▶ [EXERCICES ET CONSIGNES]
1 > Recopiez mot pour mot le passage de l'extrait consacré au roman « L'oiseau blanc » qui va de « Lucas est un » à « l’observatoire de l’eau. ».
2 > Dans la liste, renommez « screenshot » en « screen capture » pour les seules lignes allant de celle qui contient « At what (x,y) » jusqu'à la fin de la liste, incluses, sans rien modifier d'autre. Ne reproduisez pas les images dans votre réponse.

▶ [EXTRAIT FOURNI]
• • • • •
Cathie BARREAU « L’oiseau blanc »

 


Lucas est un homme qui a parcouru le monde, notamment le Liban et le Canada, vingt années loin de ses terres natales situées dans le bocage, dans l’ouest de la France. Durant vingt ans il a travaillé, aimé, souffert, ses parents et sa sœur sont morts d’un accident de la route alors qu’il était à Beyrouth. Le mal du pays se faisant de plus en plus sentir, Lucas a décidé de revenir, décroche un travail à l’observatoire de l’eau.

Dans une langue soignée et poétique, Cathie BARREAU nous faire vivre le destin de son héros, tour à tour émigré puis autochtone, parsemant ses pensées de souvenirs, délicieuses ou sombres, amoureuses ou désenchantées. Puis s’attarde sur le dérèglement climatique qui entraîne des bouleversements dans le paysage même du bocage, la sécheresse frappant la région. « Septembre avait passé et j’étais lent à trouver mes habitudes dans mon propre pays. Mon poste à l’observatoire de l'eau m’occupait et la sécheresse des mois passés était suffisamment inquiétante pour que je me détourne de mes propres bouleversements. Nous attendions la pluie. Le marais craquait, s’ensalinisait, ne semblait plus grouiller de rien. Les nappes phréatiques étaient au plus bas. On allait restreindre la consommation d’eau ».
• • • • •
▶ [DONNÉES DE L'EXERCICE]

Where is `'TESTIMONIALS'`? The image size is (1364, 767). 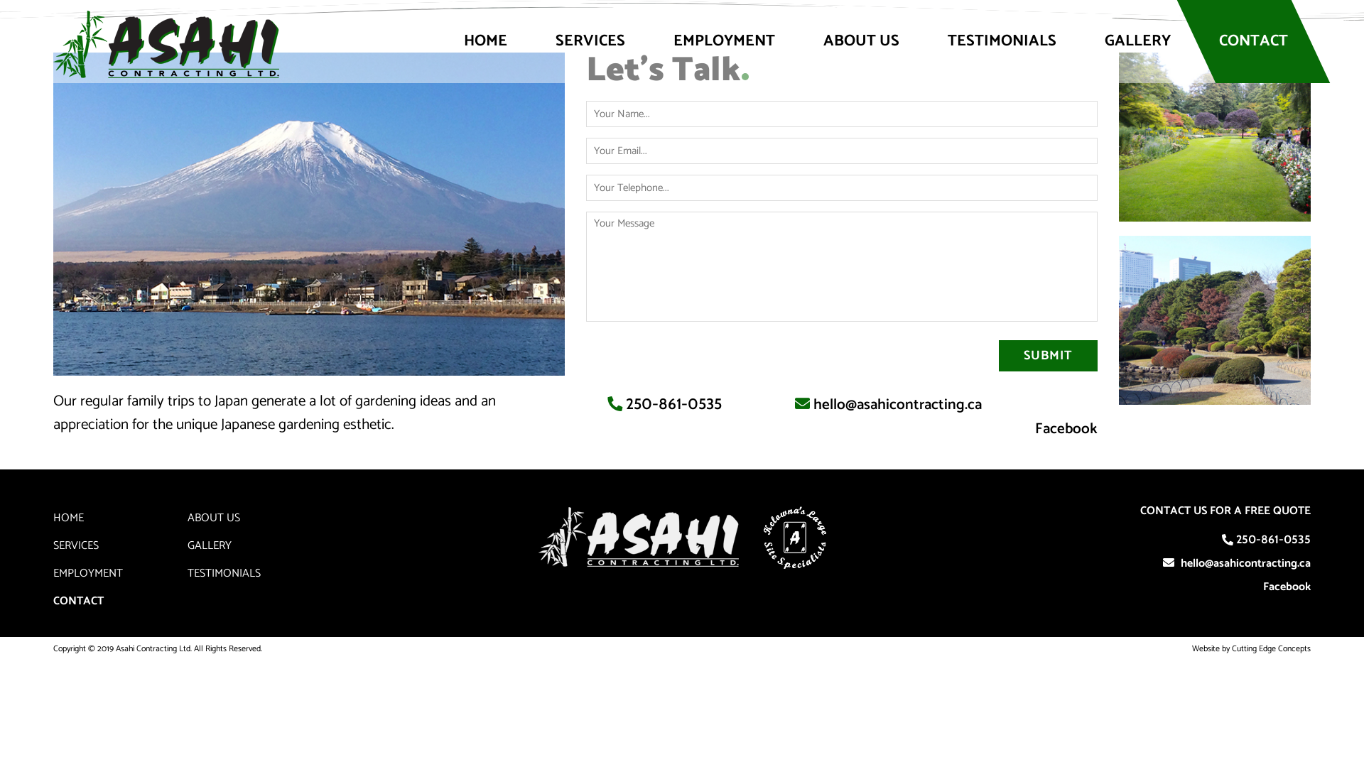 'TESTIMONIALS' is located at coordinates (1001, 41).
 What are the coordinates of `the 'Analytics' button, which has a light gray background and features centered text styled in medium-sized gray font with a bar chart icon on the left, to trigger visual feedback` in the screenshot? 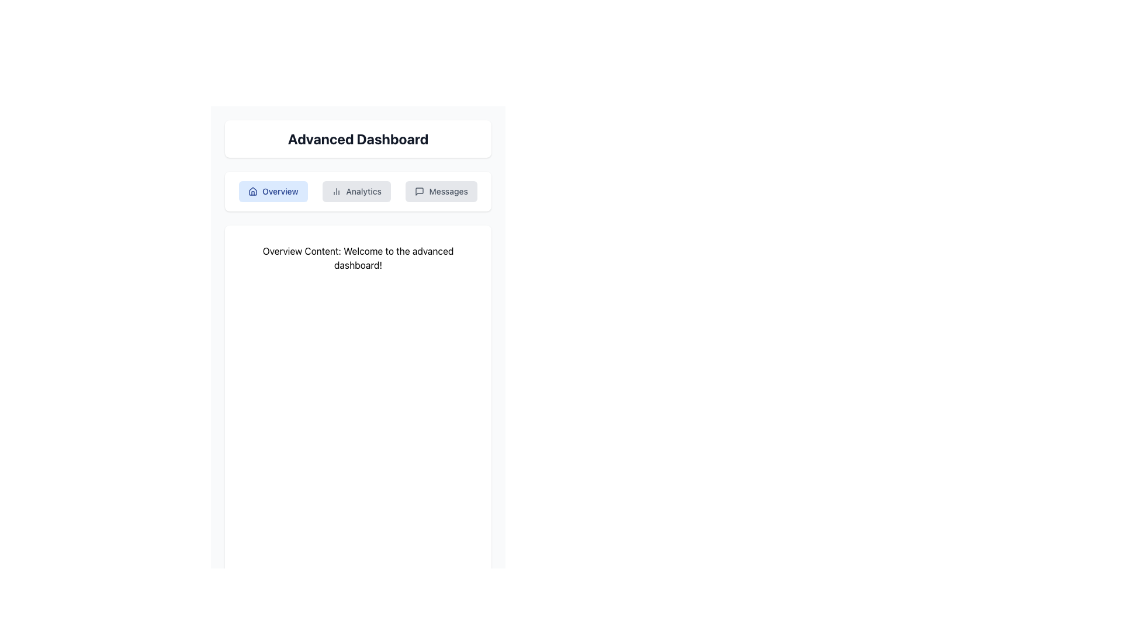 It's located at (358, 190).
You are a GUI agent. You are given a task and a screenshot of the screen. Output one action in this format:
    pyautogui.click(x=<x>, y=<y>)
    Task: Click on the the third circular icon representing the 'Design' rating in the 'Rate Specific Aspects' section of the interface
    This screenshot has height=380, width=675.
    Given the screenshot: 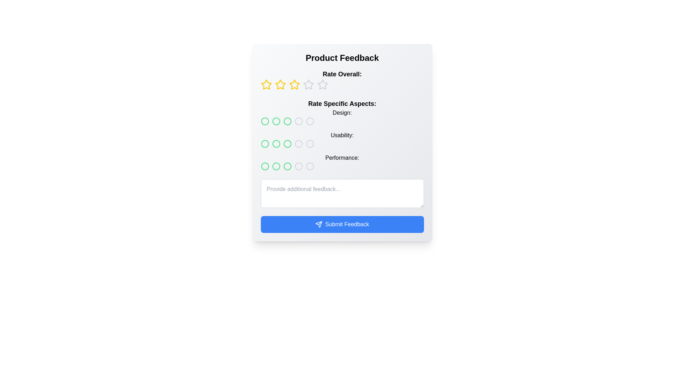 What is the action you would take?
    pyautogui.click(x=287, y=121)
    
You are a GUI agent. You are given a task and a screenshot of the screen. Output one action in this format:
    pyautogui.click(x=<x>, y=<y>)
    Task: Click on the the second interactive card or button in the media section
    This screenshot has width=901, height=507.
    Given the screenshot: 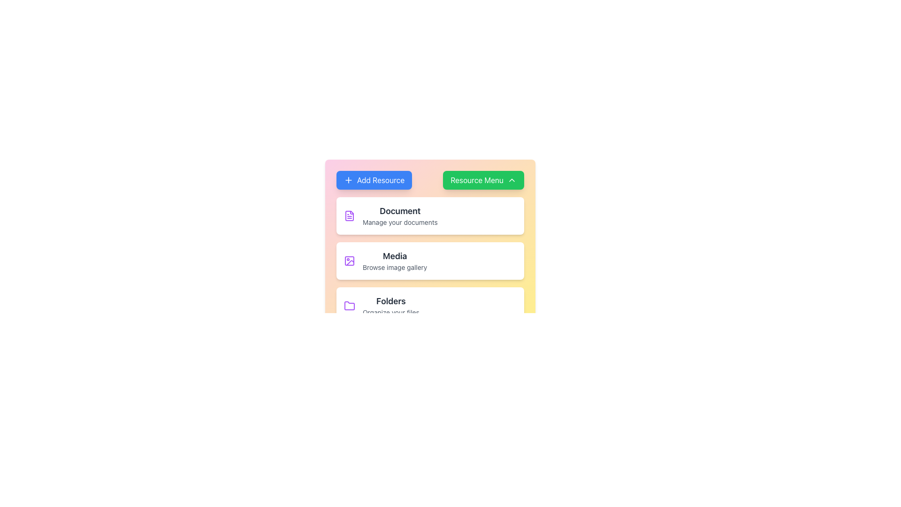 What is the action you would take?
    pyautogui.click(x=429, y=260)
    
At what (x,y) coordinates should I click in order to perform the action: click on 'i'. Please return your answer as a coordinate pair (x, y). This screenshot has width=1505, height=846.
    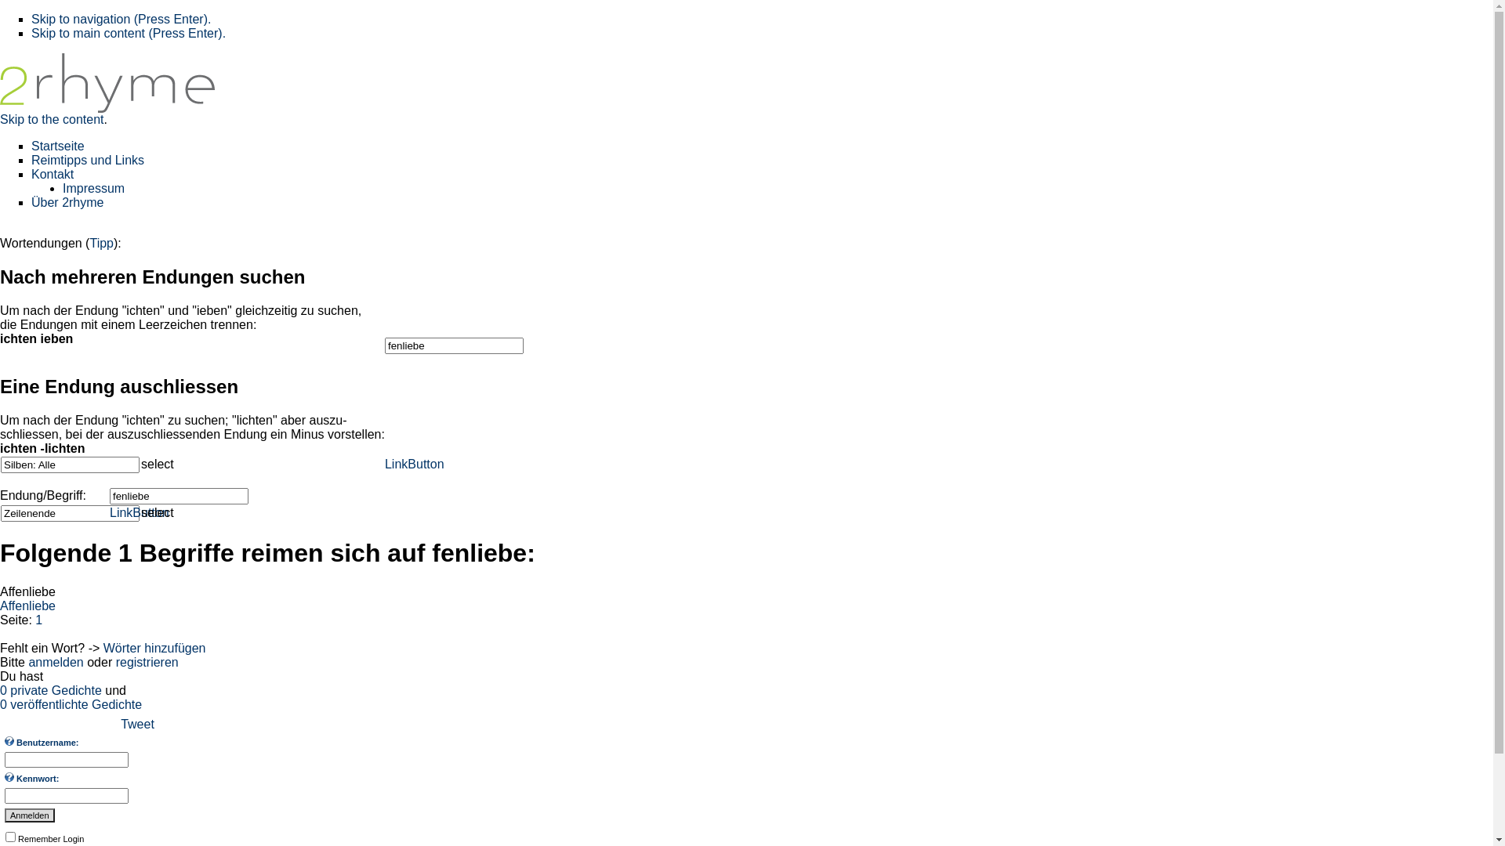
    Looking at the image, I should click on (32, 604).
• • • • •
▶ [LES RÉPONSES]
1 >
Lucas est un homme qui a parcouru le monde, notamment le Liban et le Canada, vingt années loin de ses terres natales situées dans le bocage, dans l’ouest de la France. Durant vingt ans il a travaillé, aimé, souffert, ses parents et sa sœur sont morts d’un accident de la route alors qu’il était à Beyrouth. Le mal du pays se faisant de plus en plus sentir, Lucas a décidé de revenir, décroche un travail à l’observatoire de l’eau.

2 >
At what (x,y) coordinates should I click in order to perform the action: click on 'i'. Please return your answer as a coordinate pair (x, y). This screen capture has width=1505, height=846.
    Looking at the image, I should click on (32, 604).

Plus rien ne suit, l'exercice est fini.